### TASKS
1. Using the Tadah! examples page, reproduce the passage beginning with "Example 0 - Basics: Tadah!MLIP" and ending after "in your commands.", switching "command-line tool" to "terminal utility".
2. Answer these questions from the Tadah! examples page:
(a) Which two commands print the list of subcommands with short descriptions?
(b) In tadah data split, which part is the top-level subcommand?
(c) What command gives the extended description of the --dbfile option of tadah data split?
3. List every complete command line that the Tadah! examples page shows as a standalone command to run.

### PAGE EXCERPT
Examples

Example 0 - Basics: Tadah!MLIP

tadah is a command-line tool designed to simplify training and evaluation of machine learning models. It provides a user-friendly interface for managing configurations, datasets, and training processes. tadah is the main entry point for subcommands that perform specific tasks within your machine learning workflow.

In this example, we demonstrate how to:

  • Access help information using the tadah binary.

  • Use the explain subcommand to understand the purpose of different subcommands and their options.

Before getting started, ensure that Tadah! is installed and accessible through your $PATH. If it is not, either add it to your $PATH or use the full path to the Tadah! binary in your commands.

Note

If you need installation instructions or system prerequisites, refer to Installation.

Accessing Tadah! Help

The tadah binary provides a help command to display information about available subcommands and their options. This is especially useful for first-time users or those needing a refresher on Tadah!’s capabilities.

tadah --help

or:

tadah -h

These commands will print a list of subcommands and their short descriptions.

Subcommand Hierarchy

Tadah! supports multiple levels of subcommands for better organization and clarity:

  • Top-level subcommands: These include commands like train or data.

  • Second-level subcommands: Certain commands (like data) have subcommands of their own (e.g., split, balance).

For instance, tadah data split is an example of a second-level subcommand where data is the top-level subcommand and split is a subset of data-related operations.

Subcommand Help

For help with a specific subcommand, such as train:

tadah train --help

Tadah! explain command

Tadah! offers an explain subcommand to help you understand the purpose of each subcommand and its options. The explain subcommand takes a single argument:

  • The argument represents a query about either a particular (sub)command or an option.

  • It prints an extended description, including usage, purpose, and any additional helpful information.

  • To specify which subcommand or option to explain use a dot-separated format. Each dot separates the subcommand(s), and the specific option of interest.

For example, to learn about the train command’s --task option:

tadah explain train.task

For a second-level subcommand, such as tadah data split:

tadah explain data.split

And to learn more about the --dbfile option of tadah data split:

tadah explain data.split.dbfile

Runtime Errors

Tadah! provides helpful runtime errors, such as when a configuration file is missing a necessary key. While we strive for reliability, no code is entirely bug-free. If you encounter any issues, please report them on Tadah!’s GitLab:

Example 1 - Basics: Training and Prediction

This example demonstrates how to train a model using Tadah!MLIP. The config.train file defines the necessary parameters for the model.

### Items from a dataset
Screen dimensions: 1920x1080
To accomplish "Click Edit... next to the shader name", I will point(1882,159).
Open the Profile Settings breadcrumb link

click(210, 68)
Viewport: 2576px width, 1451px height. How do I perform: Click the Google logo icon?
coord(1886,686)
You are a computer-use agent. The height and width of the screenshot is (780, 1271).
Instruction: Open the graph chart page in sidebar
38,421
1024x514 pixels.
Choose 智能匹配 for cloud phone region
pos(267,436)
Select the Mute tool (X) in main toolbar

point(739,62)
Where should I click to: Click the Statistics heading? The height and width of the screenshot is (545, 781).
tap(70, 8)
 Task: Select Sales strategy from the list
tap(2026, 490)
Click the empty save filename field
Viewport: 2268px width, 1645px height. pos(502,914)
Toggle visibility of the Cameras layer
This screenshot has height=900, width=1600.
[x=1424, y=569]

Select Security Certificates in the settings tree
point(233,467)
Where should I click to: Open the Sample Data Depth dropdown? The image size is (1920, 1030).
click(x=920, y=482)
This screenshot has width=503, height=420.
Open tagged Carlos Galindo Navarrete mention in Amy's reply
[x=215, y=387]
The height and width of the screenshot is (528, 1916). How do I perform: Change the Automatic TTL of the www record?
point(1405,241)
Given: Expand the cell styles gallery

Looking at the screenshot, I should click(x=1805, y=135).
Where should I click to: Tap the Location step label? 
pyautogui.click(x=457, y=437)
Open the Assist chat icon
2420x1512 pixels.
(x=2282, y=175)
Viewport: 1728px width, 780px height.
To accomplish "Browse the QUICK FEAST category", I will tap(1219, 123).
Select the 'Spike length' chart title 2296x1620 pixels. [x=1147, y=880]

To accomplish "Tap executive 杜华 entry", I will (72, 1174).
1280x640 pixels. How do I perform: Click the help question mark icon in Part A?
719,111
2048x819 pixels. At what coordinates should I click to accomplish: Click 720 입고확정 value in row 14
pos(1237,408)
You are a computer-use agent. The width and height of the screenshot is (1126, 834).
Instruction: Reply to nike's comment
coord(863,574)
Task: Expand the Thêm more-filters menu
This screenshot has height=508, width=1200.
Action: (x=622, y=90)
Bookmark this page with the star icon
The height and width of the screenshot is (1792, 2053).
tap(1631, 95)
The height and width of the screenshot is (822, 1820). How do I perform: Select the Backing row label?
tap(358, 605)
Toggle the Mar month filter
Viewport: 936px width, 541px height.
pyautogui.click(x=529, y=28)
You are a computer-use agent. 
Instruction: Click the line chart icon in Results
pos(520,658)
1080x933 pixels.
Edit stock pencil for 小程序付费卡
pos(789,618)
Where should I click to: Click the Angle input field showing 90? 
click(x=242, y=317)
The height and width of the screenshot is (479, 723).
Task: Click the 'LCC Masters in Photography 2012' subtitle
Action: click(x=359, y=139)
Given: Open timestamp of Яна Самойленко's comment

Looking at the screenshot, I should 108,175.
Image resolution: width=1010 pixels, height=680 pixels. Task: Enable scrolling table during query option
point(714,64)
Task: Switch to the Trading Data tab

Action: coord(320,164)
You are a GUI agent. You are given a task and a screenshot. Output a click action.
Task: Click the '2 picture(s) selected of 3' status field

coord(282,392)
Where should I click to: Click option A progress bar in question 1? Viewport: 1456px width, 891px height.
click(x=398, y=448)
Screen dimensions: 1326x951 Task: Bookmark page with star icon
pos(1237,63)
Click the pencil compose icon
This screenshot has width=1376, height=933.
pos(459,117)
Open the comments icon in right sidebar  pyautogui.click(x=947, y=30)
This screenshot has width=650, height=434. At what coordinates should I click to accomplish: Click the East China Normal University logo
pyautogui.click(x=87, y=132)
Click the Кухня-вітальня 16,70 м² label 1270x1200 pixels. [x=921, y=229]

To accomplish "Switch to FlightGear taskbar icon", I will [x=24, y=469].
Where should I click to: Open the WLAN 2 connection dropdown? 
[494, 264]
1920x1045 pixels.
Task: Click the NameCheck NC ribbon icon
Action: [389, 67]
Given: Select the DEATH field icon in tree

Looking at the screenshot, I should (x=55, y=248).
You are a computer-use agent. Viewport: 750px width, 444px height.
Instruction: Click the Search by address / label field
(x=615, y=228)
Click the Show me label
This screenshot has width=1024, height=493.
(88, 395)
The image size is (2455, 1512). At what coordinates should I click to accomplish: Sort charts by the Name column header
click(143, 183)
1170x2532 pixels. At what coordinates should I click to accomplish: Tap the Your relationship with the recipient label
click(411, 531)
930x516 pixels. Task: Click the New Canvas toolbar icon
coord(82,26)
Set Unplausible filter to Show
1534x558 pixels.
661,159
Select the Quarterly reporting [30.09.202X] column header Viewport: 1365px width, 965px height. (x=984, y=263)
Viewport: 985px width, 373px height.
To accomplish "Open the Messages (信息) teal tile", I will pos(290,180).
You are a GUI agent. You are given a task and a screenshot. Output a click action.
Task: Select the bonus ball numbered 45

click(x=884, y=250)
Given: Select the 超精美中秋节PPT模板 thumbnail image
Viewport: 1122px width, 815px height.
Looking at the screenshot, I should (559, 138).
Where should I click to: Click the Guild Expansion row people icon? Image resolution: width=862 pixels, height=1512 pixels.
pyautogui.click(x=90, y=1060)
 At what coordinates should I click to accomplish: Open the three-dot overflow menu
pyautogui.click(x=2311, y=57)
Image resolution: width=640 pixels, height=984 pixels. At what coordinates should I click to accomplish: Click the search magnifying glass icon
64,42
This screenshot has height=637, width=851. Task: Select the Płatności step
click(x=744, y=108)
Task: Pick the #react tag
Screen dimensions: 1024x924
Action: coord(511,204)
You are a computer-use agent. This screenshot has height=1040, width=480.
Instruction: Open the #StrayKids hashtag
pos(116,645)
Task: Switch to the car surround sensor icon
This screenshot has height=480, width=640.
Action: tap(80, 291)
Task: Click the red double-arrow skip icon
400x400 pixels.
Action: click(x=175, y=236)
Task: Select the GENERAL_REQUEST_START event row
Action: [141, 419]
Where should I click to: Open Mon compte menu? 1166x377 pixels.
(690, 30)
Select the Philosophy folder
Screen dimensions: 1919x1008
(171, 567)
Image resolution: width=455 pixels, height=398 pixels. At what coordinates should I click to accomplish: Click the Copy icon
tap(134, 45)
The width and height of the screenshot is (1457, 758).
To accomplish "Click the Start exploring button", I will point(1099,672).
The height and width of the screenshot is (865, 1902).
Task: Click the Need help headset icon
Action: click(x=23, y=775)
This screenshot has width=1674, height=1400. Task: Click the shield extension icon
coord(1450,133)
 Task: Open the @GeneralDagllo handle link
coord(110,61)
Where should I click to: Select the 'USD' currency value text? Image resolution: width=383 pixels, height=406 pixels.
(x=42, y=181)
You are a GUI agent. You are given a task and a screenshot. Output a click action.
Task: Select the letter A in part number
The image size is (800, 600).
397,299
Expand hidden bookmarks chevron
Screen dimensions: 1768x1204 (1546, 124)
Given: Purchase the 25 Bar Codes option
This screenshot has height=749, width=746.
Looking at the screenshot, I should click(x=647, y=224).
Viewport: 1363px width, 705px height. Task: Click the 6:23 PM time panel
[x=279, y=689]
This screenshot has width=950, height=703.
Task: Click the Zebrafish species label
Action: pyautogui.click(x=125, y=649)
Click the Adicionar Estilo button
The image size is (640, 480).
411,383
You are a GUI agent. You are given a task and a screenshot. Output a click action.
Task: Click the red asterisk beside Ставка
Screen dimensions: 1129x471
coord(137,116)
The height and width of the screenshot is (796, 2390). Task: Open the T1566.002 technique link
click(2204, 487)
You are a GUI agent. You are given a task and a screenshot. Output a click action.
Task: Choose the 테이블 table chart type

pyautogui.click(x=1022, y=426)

### PER-TASK OUTPUTS
1.
Example 0 - Basics: Tadah!MLIP

tadah is a terminal utility designed to simplify training and evaluation of machine learning models. It provides a user-friendly interface for managing configurations, datasets, and training processes. tadah is the main entry point for subcommands that perform specific tasks within your machine learning workflow.

In this example, we demonstrate how to:

  • Access help information using the tadah binary.

  • Use the explain subcommand to understand the purpose of different subcommands and their options.

Before getting started, ensure that Tadah! is installed and accessible through your $PATH. If it is not, either add it to your $PATH or use the full path to the Tadah! binary in your commands.

2.
(a) tadah --help and tadah -h
(b) data
(c) tadah explain data.split.dbfile

3.
tadah --help
tadah -h
tadah train --help
tadah explain train.task
tadah explain data.split
tadah explain data.split.dbfile